GIVEN RECORDS Start Marker

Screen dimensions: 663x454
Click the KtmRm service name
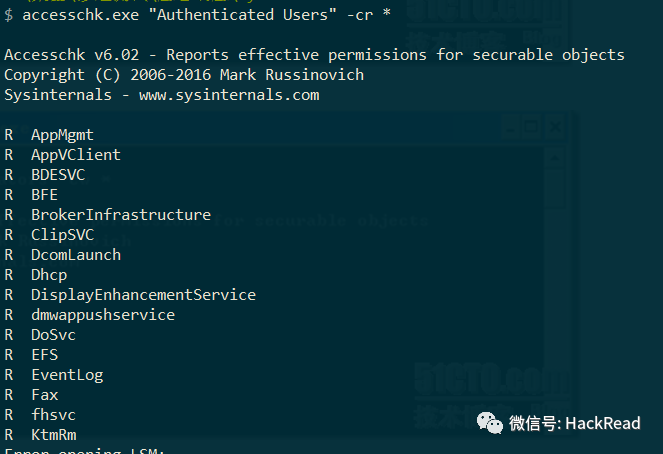pos(54,435)
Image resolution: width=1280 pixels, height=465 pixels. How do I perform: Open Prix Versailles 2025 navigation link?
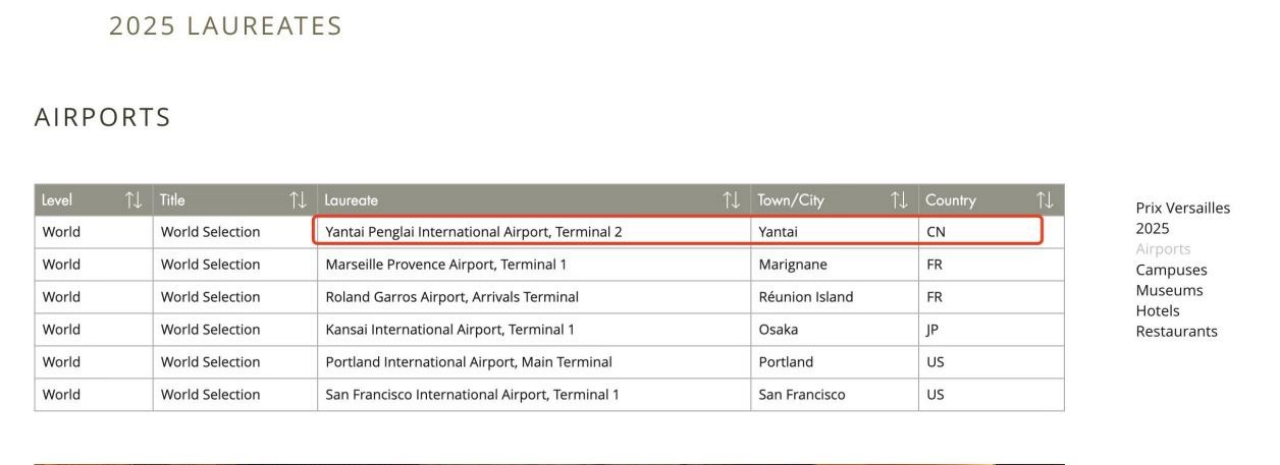[1183, 218]
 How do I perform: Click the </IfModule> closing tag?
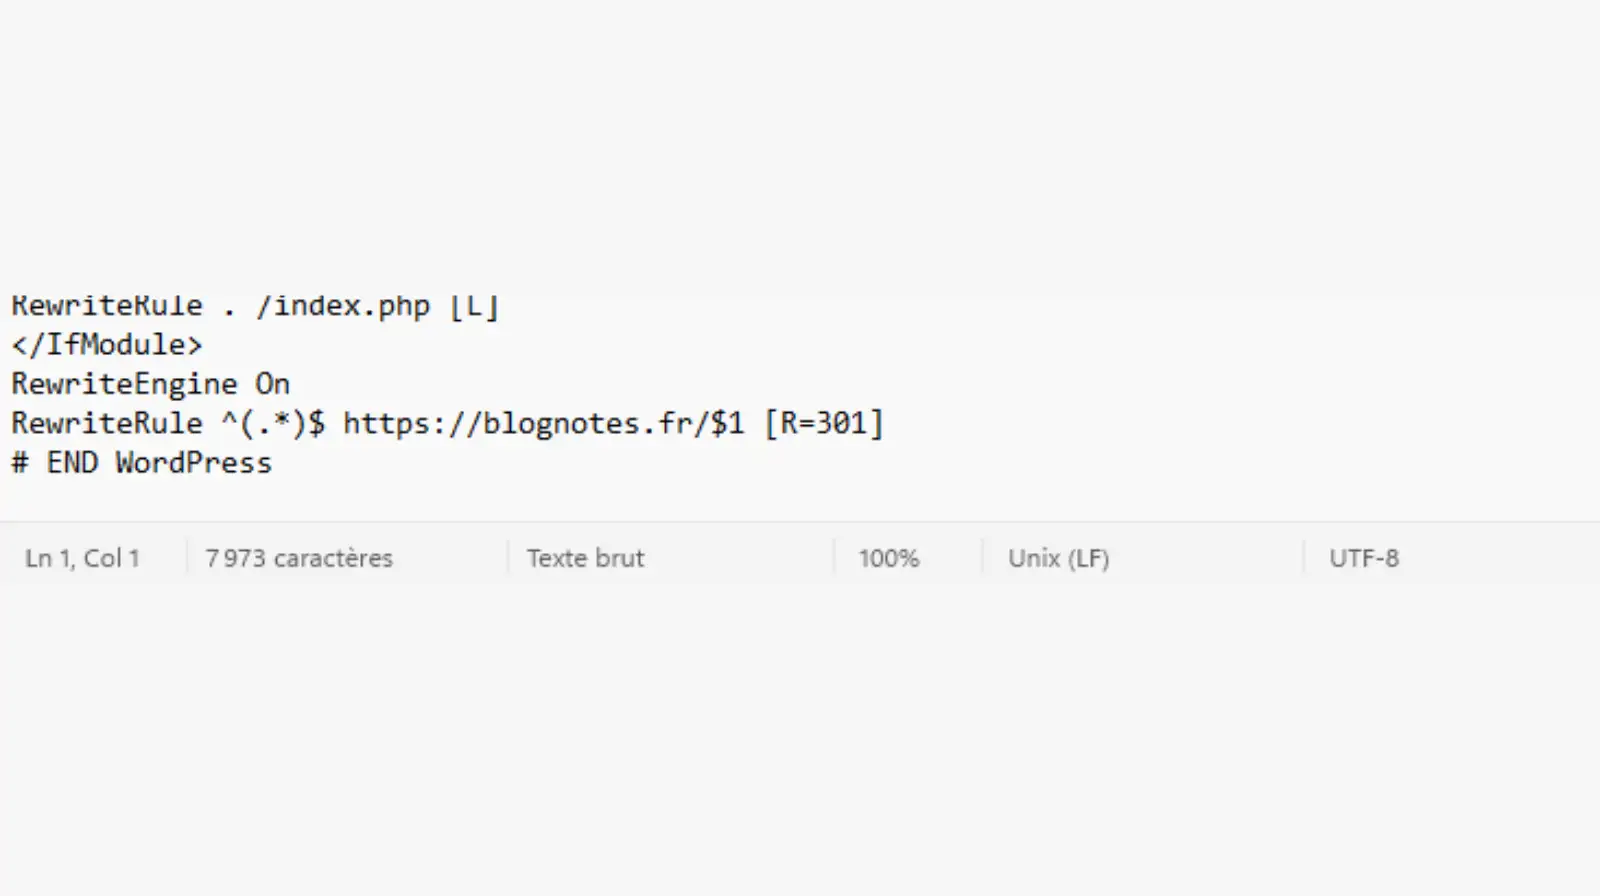coord(106,345)
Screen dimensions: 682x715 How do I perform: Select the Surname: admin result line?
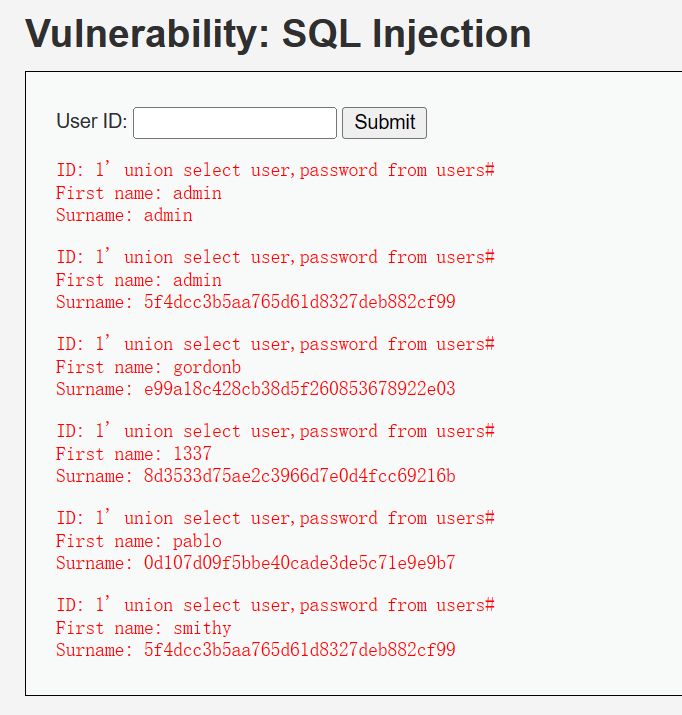124,215
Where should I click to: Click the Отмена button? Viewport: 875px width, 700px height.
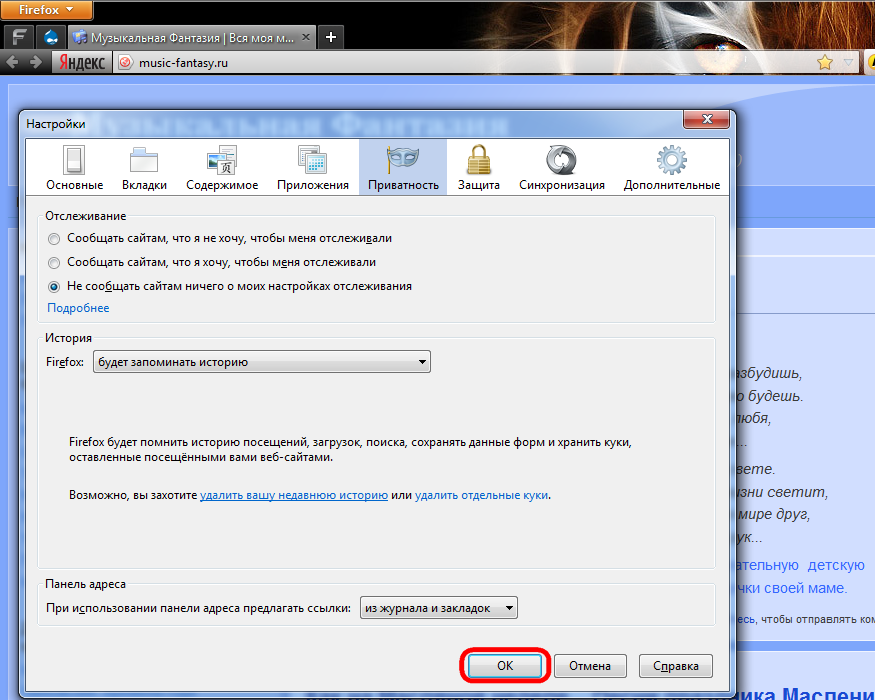click(589, 666)
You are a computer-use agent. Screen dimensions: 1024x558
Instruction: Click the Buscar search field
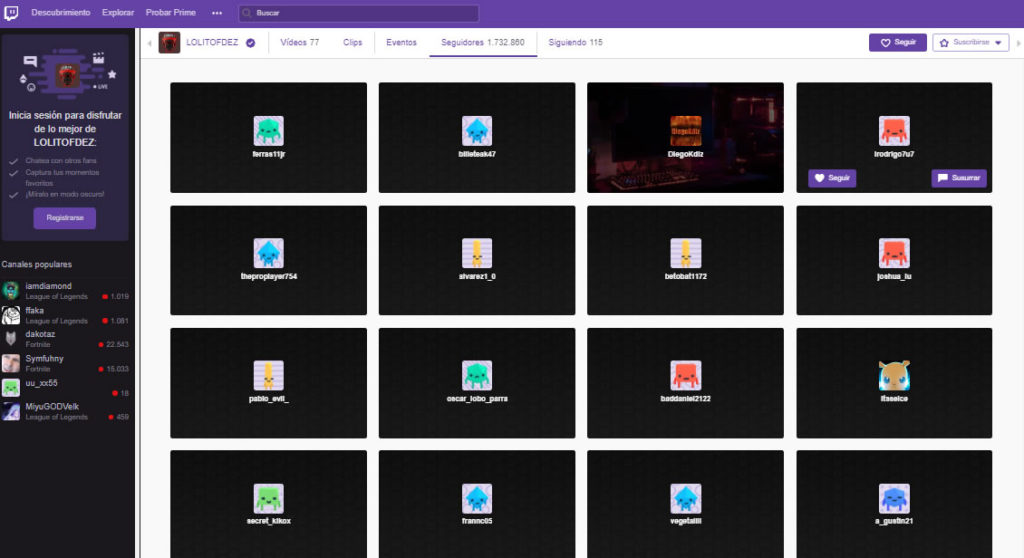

GIVEN RECORDS End Marker

◆ **TASK TO CARRY OUT**:
Please print exactly the lines from the line containing "Click the KtmRm service name" through the end of the records above, both included, leaving out every picture.

◆ **RESPONSE**:
Click the KtmRm service name
pos(54,435)
Image resolution: width=1280 pixels, height=465 pixels. How do I perform: Open Prix Versailles 2025 navigation link?
[1183, 218]
 How do I perform: Click the </IfModule> closing tag?
coord(106,345)
Screen dimensions: 682x715 How do I perform: Select the Surname: admin result line?
124,215
Where should I click to: Click the Отмена button? Viewport: 875px width, 700px height.
click(589, 666)
You are a computer-use agent. Screen dimensions: 1024x558
Instruction: Click the Buscar search field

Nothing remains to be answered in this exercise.